Figure 2. Murine expression of human antigen is stable and tunable using PiggyBac transposase gene transfer.

(A) Design of the luciferase and truncated human Her2 (hHer2) transposon vectors and the transposase vector used in the experiment. Group 1 mice were injected with 5 μg of the hHer2 transposon plasmid and 5 μg of the luciferase transposon plasmid, but no transposase plasmid. Group 2 mice were injected with 5 μg of the hHer2 transposon plasmid, 5 μg of the luciferase transposon plasmid, and 10 μg of the transposase plasmid, hyPBase.
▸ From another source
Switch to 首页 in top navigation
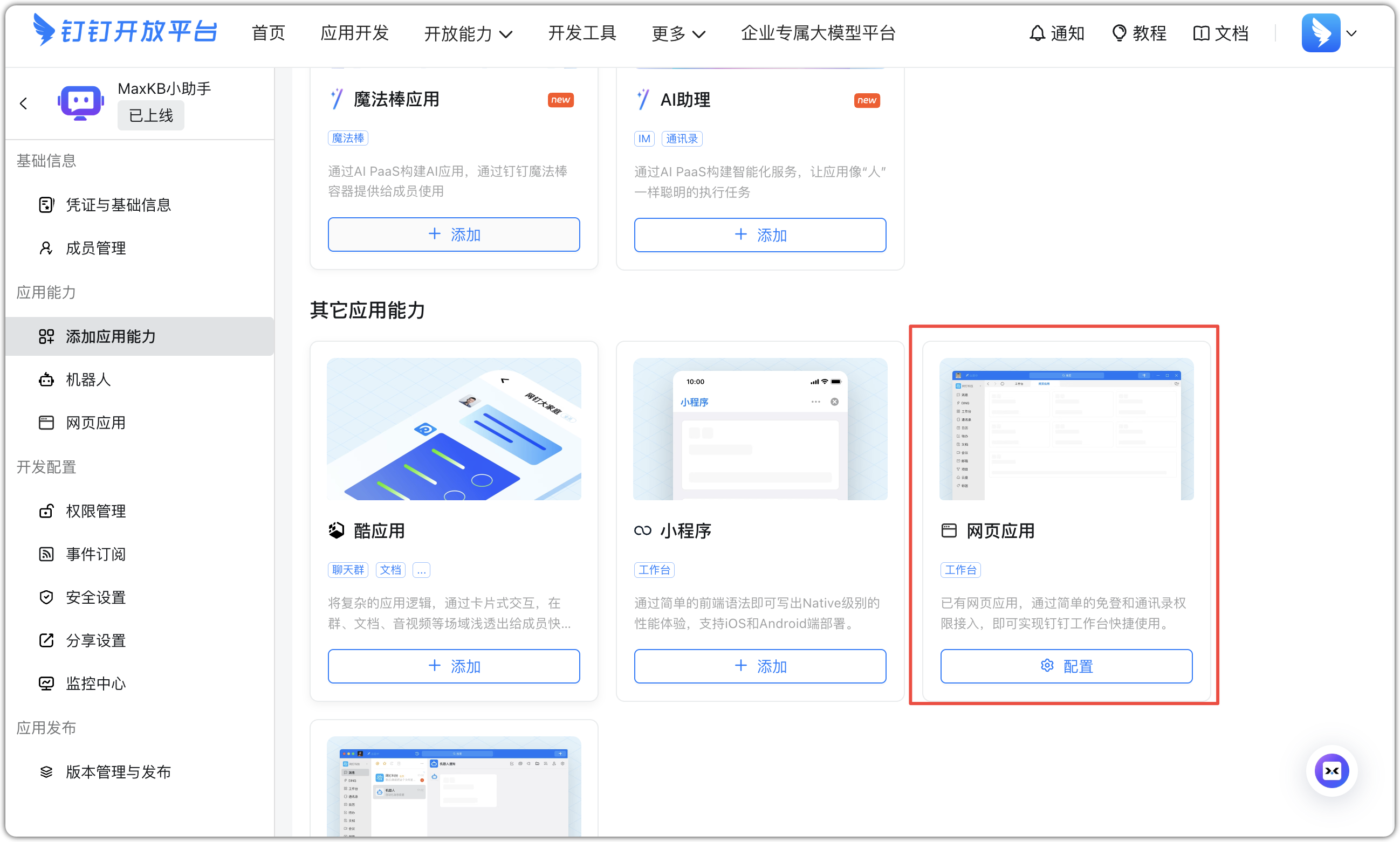 [269, 33]
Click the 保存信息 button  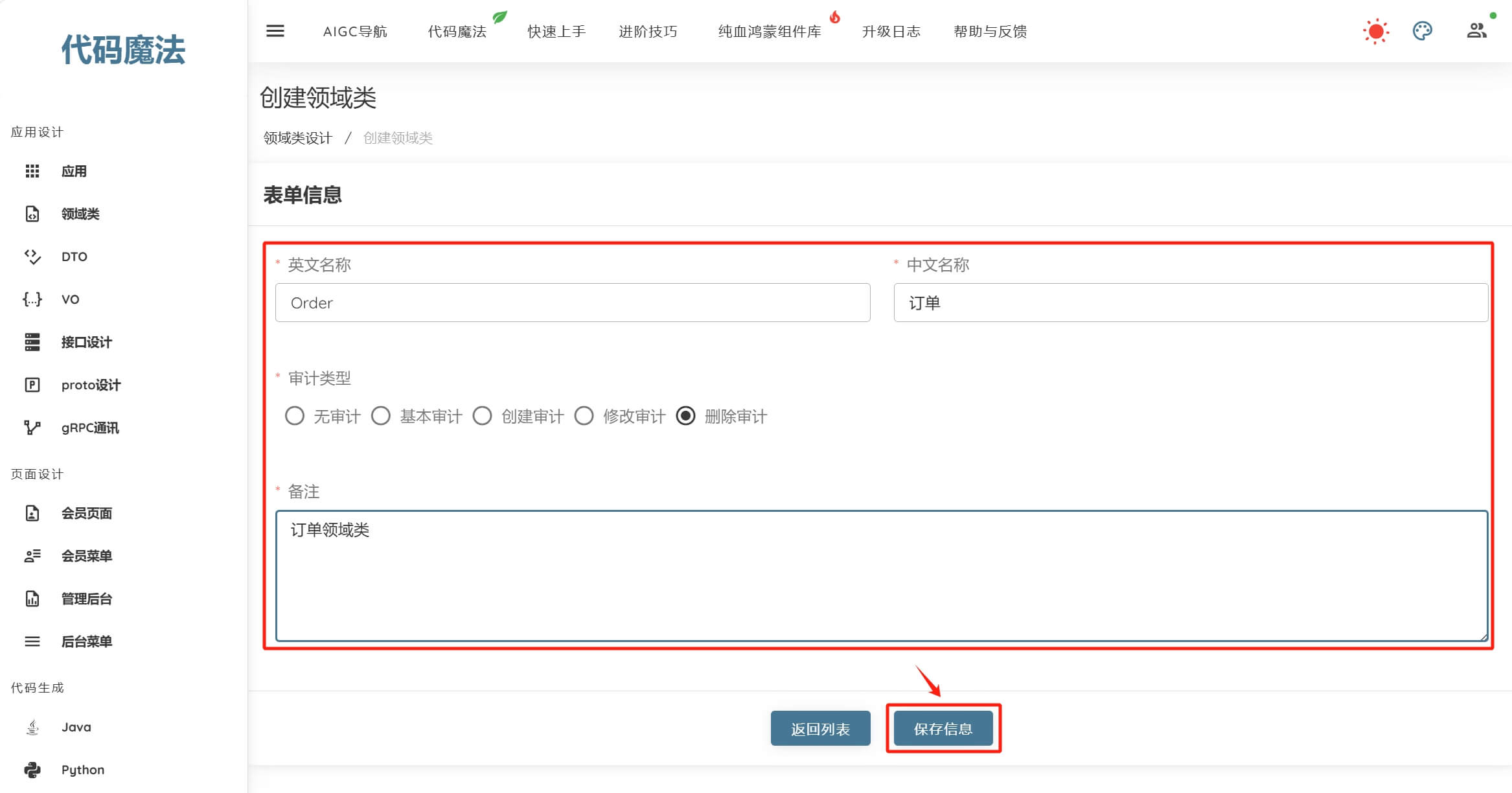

Group 3 mice were injected with the same plasmids as group 2 but at one-tenth the DNA concentration. (B) Comparison of hHer2 mRNA expression between mice that received higher versus lower concentrations of piggyBac transposon and transposase plasmids. hHer2 RNA was measured in murine livers using real-time PCR and normalized to mouse HPRT expression to calculate 2^–ΔCt values. All data are shown as means ± SD (n = 4–7 mice per group). A 2-tailed Mann-Whitney U test of ΔCt values was used for statistical analysis. (C) Comparison of hHer2 DNA content and luciferase expression in the murine livers after hydrodynamic DNA injections (n = 15 mice). (D) In vivo imaging of luciferase expression in mice that either received piggyBac transposon but not transposase plasmid (group 1) or mice injected with either a higher or lower dose of piggyBac transposon and transposase plasmid (groups 2 and 3, respectively). (E) Mean ± SEM radiance over time with n = 9 mice per group. A 2-way repeated-measures ANOVA with Tukey’s multiple correction test was used for statistical analysis. Statistical significance for group 2 versus either group 1 (*) or group 3 (⁺) is denoted as *^/+P < 0.5 and **^/++P < 0.01.